Nice lathe Ian! Thm:

I'd recommend one Mod right away.
http://www.homemodelenginemachinist.com/index.php?topic=805.0

Rick


----------



## Maryak (Mar 27, 2010)

Nice one Ian - :bow: :bow:

The mod is a good idea.

Best Regards
Bob


----------



## ksouers (Mar 27, 2010)

Good one, Ian. I have the same lathe. 

I highly recommend the 4-bolt mod, as well. I bought mine second-hand with the mod already done. The compound is now very solid.

I'd also recommend adding a QCTP as soon as possible.


----------



## 1Kenny (Mar 27, 2010)

Good going, Ian. I too have one of those lathes.

Kenny


----------



## seagar (Mar 27, 2010)

Thank you all for your interest and advice an the tool post mod.I Will do it.
It is very obvious why this forum is so popular.Once again thank you all.

Ian (seagar),
Coffs Harbour,
Australia.


----------



## Metal Butcher (Mar 27, 2010)

Ian, your new lathe looks mighty fine. I have an identical Enco 9 x 20 of 1992 vintage.

But its not really identical! On my carriage the hand wheel and two levers are in reverse of the configuration on your Halfco! That's an interesting difference that I just noticed.

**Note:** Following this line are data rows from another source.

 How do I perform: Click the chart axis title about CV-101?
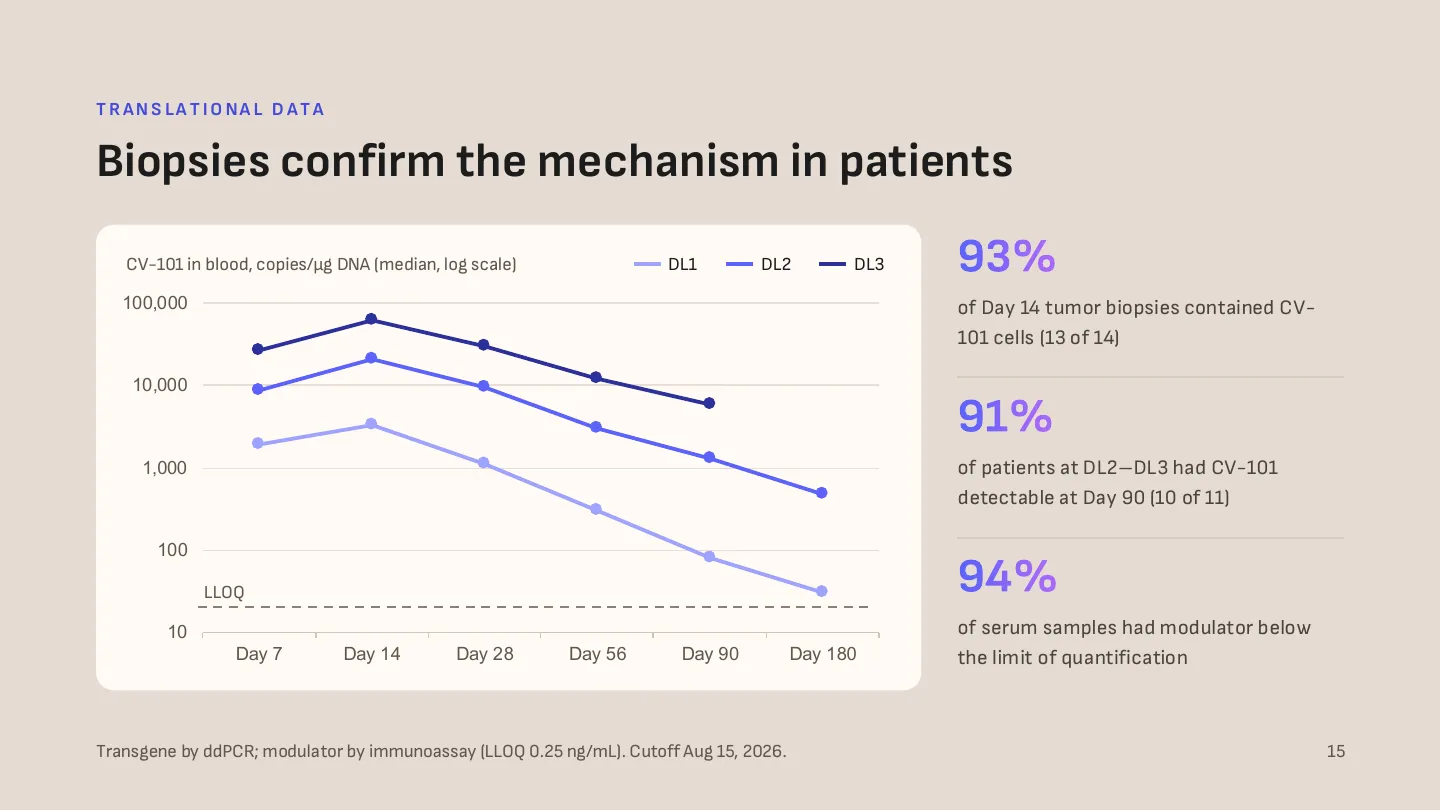point(321,265)
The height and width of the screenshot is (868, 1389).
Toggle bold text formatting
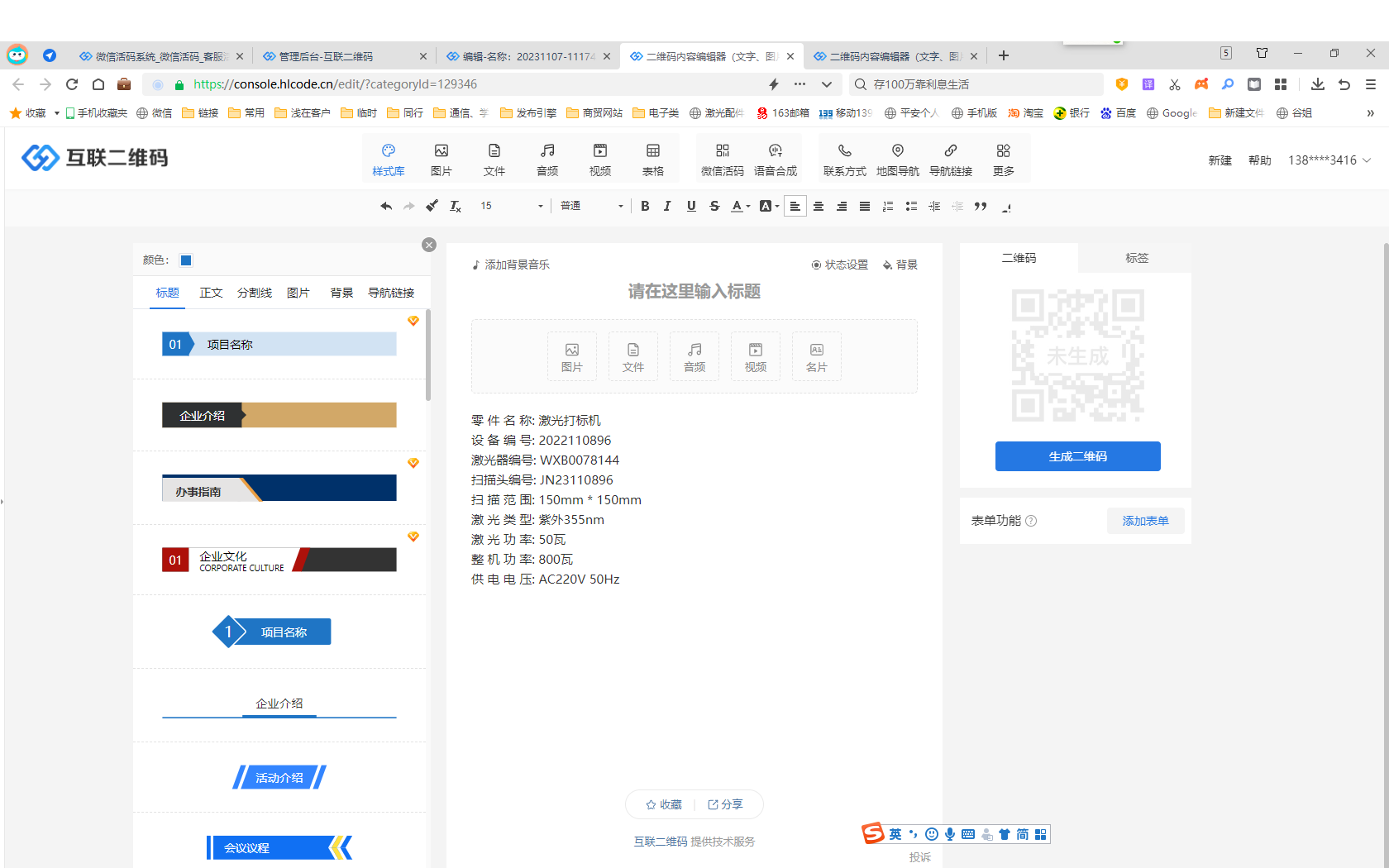click(x=645, y=206)
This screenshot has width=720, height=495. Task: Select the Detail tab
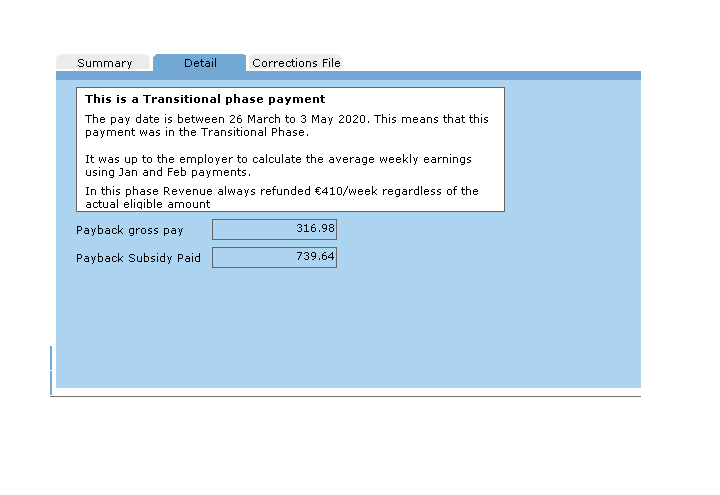199,63
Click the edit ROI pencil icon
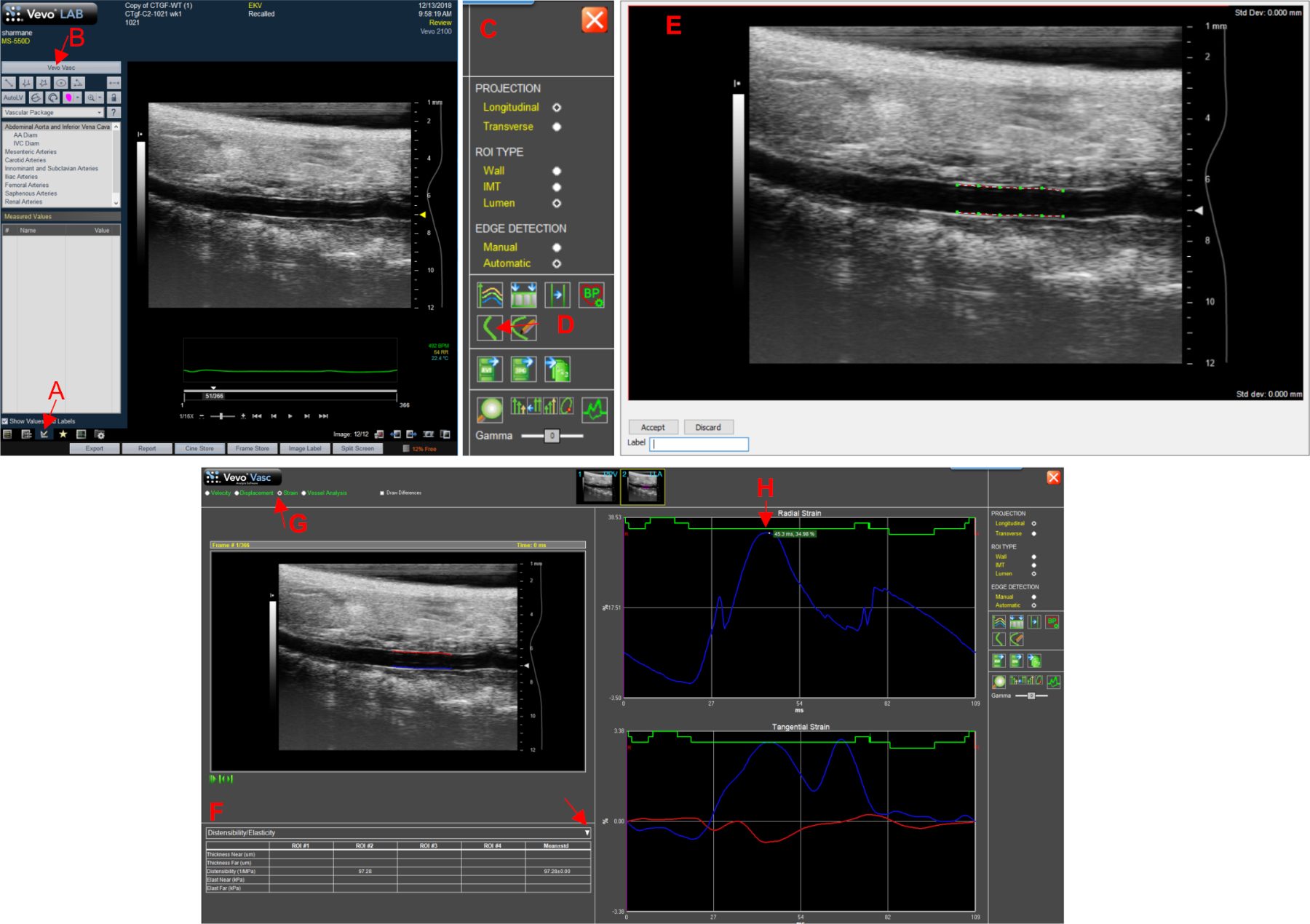Viewport: 1310px width, 924px height. [524, 327]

Your gonna love your new lathe. 

-MB


----------



## bentprop (Mar 27, 2010)

MB,that's the case in 99% of american lathes.I had been told the "english"configuration keeps your hands free from hot chips,but surely there must be a more valid reason.


----------



## Twmaster (Mar 28, 2010)

Congrats! Now go make some perfectly good hunk of metal into some pretty scrap!!


----------



## seagar (Mar 28, 2010)

I'm good at making good metal into pritty scrap. lol Rof}

Ian.(seagar)


----------



## tel (Mar 28, 2010)

Nice Ian, you should get good service out of that. And H&F are pretty good with after sales service as well.


----------



## Tin Falcon (Mar 28, 2010)

congrats on the upgrade Ian. I love quick change tool posts save a a lot of time and aggravation. 
Tin


----------



## Philjoe5 (Mar 28, 2010)

Ian,
You're going to like that lathe. I have the Grizzly flavor. Like others have mentioned, at some point make the 4 bolt compound clamp and you'll notice an improvement in finishes and overall performance.

I noticed the difference in placement of the levers also. I assume the manufacturer put those there for all lathes sold south of the equator :big:

Enjoy the lathe - it will never again be as clean as it is right now.

Cheers,
Phil


----------